Every record must reappear in the answer exactly as given.
%%
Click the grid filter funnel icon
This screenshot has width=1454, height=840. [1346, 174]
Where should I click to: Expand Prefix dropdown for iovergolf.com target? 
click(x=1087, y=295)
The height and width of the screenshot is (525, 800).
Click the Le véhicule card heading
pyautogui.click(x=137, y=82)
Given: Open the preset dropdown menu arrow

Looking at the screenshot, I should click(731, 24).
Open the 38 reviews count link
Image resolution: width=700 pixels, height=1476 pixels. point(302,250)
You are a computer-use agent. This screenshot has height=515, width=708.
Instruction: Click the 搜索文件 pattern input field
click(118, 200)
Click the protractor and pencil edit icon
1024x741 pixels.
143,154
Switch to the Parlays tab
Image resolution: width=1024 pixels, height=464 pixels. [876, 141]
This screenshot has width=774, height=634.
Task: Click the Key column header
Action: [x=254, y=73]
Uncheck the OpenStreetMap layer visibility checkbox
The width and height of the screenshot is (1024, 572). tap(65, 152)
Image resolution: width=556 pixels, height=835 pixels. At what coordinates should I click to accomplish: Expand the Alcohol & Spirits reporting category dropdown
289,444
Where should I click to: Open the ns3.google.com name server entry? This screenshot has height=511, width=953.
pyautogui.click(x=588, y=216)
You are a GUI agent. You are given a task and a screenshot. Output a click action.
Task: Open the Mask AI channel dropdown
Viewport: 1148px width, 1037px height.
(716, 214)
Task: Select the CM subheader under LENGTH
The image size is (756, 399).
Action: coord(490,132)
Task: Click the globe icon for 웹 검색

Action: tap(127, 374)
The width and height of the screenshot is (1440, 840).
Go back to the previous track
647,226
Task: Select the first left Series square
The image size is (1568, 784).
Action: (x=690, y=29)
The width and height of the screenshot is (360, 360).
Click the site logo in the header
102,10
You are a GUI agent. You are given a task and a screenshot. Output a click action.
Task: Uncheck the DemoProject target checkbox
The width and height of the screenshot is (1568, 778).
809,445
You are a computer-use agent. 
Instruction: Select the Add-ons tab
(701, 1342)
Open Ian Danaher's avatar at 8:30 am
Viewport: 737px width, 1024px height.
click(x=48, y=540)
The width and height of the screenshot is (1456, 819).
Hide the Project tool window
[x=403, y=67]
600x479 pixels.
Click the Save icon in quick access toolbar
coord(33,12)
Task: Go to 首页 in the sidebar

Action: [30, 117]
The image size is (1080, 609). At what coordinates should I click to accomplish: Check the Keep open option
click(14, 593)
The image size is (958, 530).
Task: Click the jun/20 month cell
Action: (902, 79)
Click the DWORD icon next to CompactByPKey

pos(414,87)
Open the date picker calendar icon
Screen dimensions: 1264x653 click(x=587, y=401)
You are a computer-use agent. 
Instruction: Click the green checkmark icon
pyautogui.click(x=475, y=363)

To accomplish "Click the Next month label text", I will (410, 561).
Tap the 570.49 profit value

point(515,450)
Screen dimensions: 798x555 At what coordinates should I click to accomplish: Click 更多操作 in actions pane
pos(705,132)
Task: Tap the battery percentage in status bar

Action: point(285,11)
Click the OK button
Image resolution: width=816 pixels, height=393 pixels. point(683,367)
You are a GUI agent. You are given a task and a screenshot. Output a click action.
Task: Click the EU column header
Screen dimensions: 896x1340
%%
> **Solution below**:
Click the grid filter funnel icon
This screenshot has width=1454, height=840. [1346, 174]
Where should I click to: Expand Prefix dropdown for iovergolf.com target? 
click(x=1087, y=295)
The height and width of the screenshot is (525, 800).
Click the Le véhicule card heading
pyautogui.click(x=137, y=82)
Given: Open the preset dropdown menu arrow

Looking at the screenshot, I should click(731, 24).
Open the 38 reviews count link
Image resolution: width=700 pixels, height=1476 pixels. point(302,250)
You are a computer-use agent. This screenshot has height=515, width=708.
Instruction: Click the 搜索文件 pattern input field
click(118, 200)
Click the protractor and pencil edit icon
1024x741 pixels.
143,154
Switch to the Parlays tab
Image resolution: width=1024 pixels, height=464 pixels. [876, 141]
This screenshot has width=774, height=634.
Task: Click the Key column header
Action: [x=254, y=73]
Uncheck the OpenStreetMap layer visibility checkbox
The width and height of the screenshot is (1024, 572). tap(65, 152)
Image resolution: width=556 pixels, height=835 pixels. At what coordinates should I click to accomplish: Expand the Alcohol & Spirits reporting category dropdown
289,444
Where should I click to: Open the ns3.google.com name server entry? This screenshot has height=511, width=953.
pyautogui.click(x=588, y=216)
You are a GUI agent. You are given a task and a screenshot. Output a click action.
Task: Open the Mask AI channel dropdown
Viewport: 1148px width, 1037px height.
(716, 214)
Task: Select the CM subheader under LENGTH
The image size is (756, 399).
Action: coord(490,132)
Task: Click the globe icon for 웹 검색

Action: tap(127, 374)
The width and height of the screenshot is (1440, 840).
Go back to the previous track
647,226
Task: Select the first left Series square
The image size is (1568, 784).
Action: (x=690, y=29)
The width and height of the screenshot is (360, 360).
Click the site logo in the header
102,10
You are a GUI agent. You are given a task and a screenshot. Output a click action.
Task: Uncheck the DemoProject target checkbox
The width and height of the screenshot is (1568, 778).
809,445
You are a computer-use agent. 
Instruction: Select the Add-ons tab
(701, 1342)
Open Ian Danaher's avatar at 8:30 am
Viewport: 737px width, 1024px height.
click(x=48, y=540)
The width and height of the screenshot is (1456, 819).
Hide the Project tool window
[x=403, y=67]
600x479 pixels.
Click the Save icon in quick access toolbar
coord(33,12)
Task: Go to 首页 in the sidebar

Action: [30, 117]
The image size is (1080, 609). At what coordinates should I click to accomplish: Check the Keep open option
click(14, 593)
The image size is (958, 530).
Task: Click the jun/20 month cell
Action: (902, 79)
Click the DWORD icon next to CompactByPKey

pos(414,87)
Open the date picker calendar icon
Screen dimensions: 1264x653 click(x=587, y=401)
You are a computer-use agent. 
Instruction: Click the green checkmark icon
pyautogui.click(x=475, y=363)

To accomplish "Click the Next month label text", I will (410, 561).
Tap the 570.49 profit value

point(515,450)
Screen dimensions: 798x555 At what coordinates should I click to accomplish: Click 更多操作 in actions pane
pos(705,132)
Task: Tap the battery percentage in status bar

Action: point(285,11)
Click the OK button
Image resolution: width=816 pixels, height=393 pixels. point(683,367)
You are a GUI agent. You are given a task and a screenshot. Output a click action.
Task: Click the EU column header
Screen dimensions: 896x1340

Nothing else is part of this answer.